(Stored items)

BEGIN

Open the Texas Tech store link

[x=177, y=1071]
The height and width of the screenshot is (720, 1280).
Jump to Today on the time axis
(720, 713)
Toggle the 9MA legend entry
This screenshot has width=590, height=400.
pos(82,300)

END

- **Task description**: Beginning with the line that holds "The height and", restate word for word every line down to the end of the data, and only those lines.

- **Reply**:
The height and width of the screenshot is (720, 1280).
Jump to Today on the time axis
(720, 713)
Toggle the 9MA legend entry
This screenshot has width=590, height=400.
pos(82,300)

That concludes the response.